Nothing but the records, repeated exactly, should form the response.
------------------------------------------------------------------------
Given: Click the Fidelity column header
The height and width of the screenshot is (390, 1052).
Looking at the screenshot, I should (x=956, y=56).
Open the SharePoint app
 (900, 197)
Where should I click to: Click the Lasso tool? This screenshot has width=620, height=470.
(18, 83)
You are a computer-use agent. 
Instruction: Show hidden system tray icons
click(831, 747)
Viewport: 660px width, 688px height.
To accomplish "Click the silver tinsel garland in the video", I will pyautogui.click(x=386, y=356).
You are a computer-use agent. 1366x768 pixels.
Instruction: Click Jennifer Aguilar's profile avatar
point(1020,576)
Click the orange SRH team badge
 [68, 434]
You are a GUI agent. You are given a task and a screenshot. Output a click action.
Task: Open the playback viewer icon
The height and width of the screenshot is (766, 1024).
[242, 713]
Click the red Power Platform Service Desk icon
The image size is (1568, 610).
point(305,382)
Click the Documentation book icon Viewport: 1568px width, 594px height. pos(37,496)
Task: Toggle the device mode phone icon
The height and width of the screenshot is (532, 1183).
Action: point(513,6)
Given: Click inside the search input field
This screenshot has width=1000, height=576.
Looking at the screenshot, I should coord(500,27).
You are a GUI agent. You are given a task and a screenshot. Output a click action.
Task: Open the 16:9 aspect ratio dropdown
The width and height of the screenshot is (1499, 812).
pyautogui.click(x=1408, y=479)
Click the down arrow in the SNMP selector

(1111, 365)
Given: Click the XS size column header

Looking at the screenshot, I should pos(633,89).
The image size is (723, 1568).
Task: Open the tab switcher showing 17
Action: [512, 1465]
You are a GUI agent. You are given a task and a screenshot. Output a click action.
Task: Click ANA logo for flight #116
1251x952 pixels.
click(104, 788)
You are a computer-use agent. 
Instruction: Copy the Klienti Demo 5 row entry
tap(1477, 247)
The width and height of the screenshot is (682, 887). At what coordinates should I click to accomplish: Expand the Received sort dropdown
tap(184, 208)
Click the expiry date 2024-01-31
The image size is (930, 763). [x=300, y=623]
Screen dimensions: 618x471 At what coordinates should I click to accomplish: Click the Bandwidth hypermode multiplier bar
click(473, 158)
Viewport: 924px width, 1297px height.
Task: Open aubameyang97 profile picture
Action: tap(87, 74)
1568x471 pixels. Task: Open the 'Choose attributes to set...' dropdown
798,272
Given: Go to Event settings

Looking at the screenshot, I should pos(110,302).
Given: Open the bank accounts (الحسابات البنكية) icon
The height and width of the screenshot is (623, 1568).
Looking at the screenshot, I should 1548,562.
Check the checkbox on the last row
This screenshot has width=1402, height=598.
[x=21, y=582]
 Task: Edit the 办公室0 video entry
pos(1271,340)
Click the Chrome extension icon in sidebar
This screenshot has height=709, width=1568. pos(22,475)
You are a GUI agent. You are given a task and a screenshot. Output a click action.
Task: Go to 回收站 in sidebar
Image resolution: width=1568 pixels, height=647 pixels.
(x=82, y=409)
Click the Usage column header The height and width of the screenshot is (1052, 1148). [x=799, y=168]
------------------------------------------------------------------------
• **COMPLETED EXERCISE**
Given: Click the Fidelity column header
The height and width of the screenshot is (390, 1052).
Looking at the screenshot, I should (x=956, y=56).
Open the SharePoint app
 (900, 197)
Where should I click to: Click the Lasso tool? This screenshot has width=620, height=470.
(18, 83)
You are a computer-use agent. 
Instruction: Show hidden system tray icons
click(831, 747)
Viewport: 660px width, 688px height.
To accomplish "Click the silver tinsel garland in the video", I will pyautogui.click(x=386, y=356).
You are a computer-use agent. 1366x768 pixels.
Instruction: Click Jennifer Aguilar's profile avatar
point(1020,576)
Click the orange SRH team badge
 [68, 434]
You are a GUI agent. You are given a task and a screenshot. Output a click action.
Task: Open the playback viewer icon
The height and width of the screenshot is (766, 1024).
[242, 713]
Click the red Power Platform Service Desk icon
The image size is (1568, 610).
point(305,382)
Click the Documentation book icon Viewport: 1568px width, 594px height. pos(37,496)
Task: Toggle the device mode phone icon
The height and width of the screenshot is (532, 1183).
Action: point(513,6)
Given: Click inside the search input field
This screenshot has width=1000, height=576.
Looking at the screenshot, I should coord(500,27).
You are a GUI agent. You are given a task and a screenshot. Output a click action.
Task: Open the 16:9 aspect ratio dropdown
The width and height of the screenshot is (1499, 812).
pyautogui.click(x=1408, y=479)
Click the down arrow in the SNMP selector

(1111, 365)
Given: Click the XS size column header

Looking at the screenshot, I should pos(633,89).
The image size is (723, 1568).
Task: Open the tab switcher showing 17
Action: [512, 1465]
You are a GUI agent. You are given a task and a screenshot. Output a click action.
Task: Click ANA logo for flight #116
1251x952 pixels.
click(104, 788)
You are a computer-use agent. 
Instruction: Copy the Klienti Demo 5 row entry
tap(1477, 247)
The width and height of the screenshot is (682, 887). At what coordinates should I click to accomplish: Expand the Received sort dropdown
tap(184, 208)
Click the expiry date 2024-01-31
The image size is (930, 763). [x=300, y=623]
Screen dimensions: 618x471 At what coordinates should I click to accomplish: Click the Bandwidth hypermode multiplier bar
click(473, 158)
Viewport: 924px width, 1297px height.
Task: Open aubameyang97 profile picture
Action: tap(87, 74)
1568x471 pixels. Task: Open the 'Choose attributes to set...' dropdown
798,272
Given: Go to Event settings

Looking at the screenshot, I should pos(110,302).
Given: Open the bank accounts (الحسابات البنكية) icon
The height and width of the screenshot is (623, 1568).
Looking at the screenshot, I should 1548,562.
Check the checkbox on the last row
This screenshot has width=1402, height=598.
[x=21, y=582]
 Task: Edit the 办公室0 video entry
pos(1271,340)
Click the Chrome extension icon in sidebar
This screenshot has height=709, width=1568. pos(22,475)
You are a GUI agent. You are given a task and a screenshot. Output a click action.
Task: Go to 回收站 in sidebar
Image resolution: width=1568 pixels, height=647 pixels.
(x=82, y=409)
Click the Usage column header The height and width of the screenshot is (1052, 1148). [x=799, y=168]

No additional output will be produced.